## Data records
-*-*-

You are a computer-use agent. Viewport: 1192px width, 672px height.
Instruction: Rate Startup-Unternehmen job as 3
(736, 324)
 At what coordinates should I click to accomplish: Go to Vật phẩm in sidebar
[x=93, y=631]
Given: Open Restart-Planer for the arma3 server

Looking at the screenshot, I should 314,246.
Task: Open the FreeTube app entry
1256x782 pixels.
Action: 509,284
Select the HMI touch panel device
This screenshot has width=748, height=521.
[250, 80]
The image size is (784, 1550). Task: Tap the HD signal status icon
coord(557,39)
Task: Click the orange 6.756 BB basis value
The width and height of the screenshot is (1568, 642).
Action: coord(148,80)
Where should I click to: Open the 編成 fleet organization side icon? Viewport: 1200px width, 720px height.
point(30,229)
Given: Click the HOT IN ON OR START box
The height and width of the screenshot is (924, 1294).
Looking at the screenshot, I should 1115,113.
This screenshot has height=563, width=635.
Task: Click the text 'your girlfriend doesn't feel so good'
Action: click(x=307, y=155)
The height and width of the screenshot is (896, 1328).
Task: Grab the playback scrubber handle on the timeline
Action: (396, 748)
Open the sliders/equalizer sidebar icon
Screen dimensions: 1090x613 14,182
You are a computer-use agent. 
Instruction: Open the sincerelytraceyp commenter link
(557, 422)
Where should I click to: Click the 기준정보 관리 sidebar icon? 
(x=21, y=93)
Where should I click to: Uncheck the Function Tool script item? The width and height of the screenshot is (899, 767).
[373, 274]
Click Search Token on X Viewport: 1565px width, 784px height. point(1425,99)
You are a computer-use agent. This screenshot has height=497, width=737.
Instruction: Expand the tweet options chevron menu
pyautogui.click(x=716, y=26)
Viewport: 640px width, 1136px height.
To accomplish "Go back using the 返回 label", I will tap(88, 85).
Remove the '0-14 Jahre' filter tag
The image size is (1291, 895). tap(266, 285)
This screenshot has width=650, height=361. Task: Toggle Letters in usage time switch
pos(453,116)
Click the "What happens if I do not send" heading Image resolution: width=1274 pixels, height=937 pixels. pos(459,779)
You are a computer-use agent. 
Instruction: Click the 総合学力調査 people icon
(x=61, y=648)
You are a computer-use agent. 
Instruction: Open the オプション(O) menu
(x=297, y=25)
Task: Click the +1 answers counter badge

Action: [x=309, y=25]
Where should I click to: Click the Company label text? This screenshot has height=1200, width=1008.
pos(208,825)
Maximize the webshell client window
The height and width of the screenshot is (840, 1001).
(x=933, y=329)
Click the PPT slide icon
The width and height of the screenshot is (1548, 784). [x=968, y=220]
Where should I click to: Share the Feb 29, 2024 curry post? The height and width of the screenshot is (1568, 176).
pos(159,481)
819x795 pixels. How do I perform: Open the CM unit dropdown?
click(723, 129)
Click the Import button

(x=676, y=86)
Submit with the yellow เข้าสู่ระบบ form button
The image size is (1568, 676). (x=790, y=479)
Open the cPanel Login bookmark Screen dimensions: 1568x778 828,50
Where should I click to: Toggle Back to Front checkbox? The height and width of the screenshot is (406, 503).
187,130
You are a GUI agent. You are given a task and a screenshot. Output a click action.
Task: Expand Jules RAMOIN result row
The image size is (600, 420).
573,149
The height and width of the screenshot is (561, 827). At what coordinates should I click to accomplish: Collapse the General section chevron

-*-*-

## Problem statement
Could you transcribe the entries above word for word, from the line with "Remove the '0-14 Jahre' filter tag" down to the line with "Task: Expand Jules RAMOIN result row", keeping both?

## Task result
Remove the '0-14 Jahre' filter tag
The image size is (1291, 895). tap(266, 285)
This screenshot has width=650, height=361. Task: Toggle Letters in usage time switch
pos(453,116)
Click the "What happens if I do not send" heading Image resolution: width=1274 pixels, height=937 pixels. pos(459,779)
You are a computer-use agent. 
Instruction: Click the 総合学力調査 people icon
(x=61, y=648)
You are a computer-use agent. 
Instruction: Open the オプション(O) menu
(x=297, y=25)
Task: Click the +1 answers counter badge

Action: [x=309, y=25]
Where should I click to: Click the Company label text? This screenshot has height=1200, width=1008.
pos(208,825)
Maximize the webshell client window
The height and width of the screenshot is (840, 1001).
(x=933, y=329)
Click the PPT slide icon
The width and height of the screenshot is (1548, 784). [x=968, y=220]
Where should I click to: Share the Feb 29, 2024 curry post? The height and width of the screenshot is (1568, 176).
pos(159,481)
819x795 pixels. How do I perform: Open the CM unit dropdown?
click(723, 129)
Click the Import button

(x=676, y=86)
Submit with the yellow เข้าสู่ระบบ form button
The image size is (1568, 676). (x=790, y=479)
Open the cPanel Login bookmark Screen dimensions: 1568x778 828,50
Where should I click to: Toggle Back to Front checkbox? The height and width of the screenshot is (406, 503).
187,130
You are a GUI agent. You are given a task and a screenshot. Output a click action.
Task: Expand Jules RAMOIN result row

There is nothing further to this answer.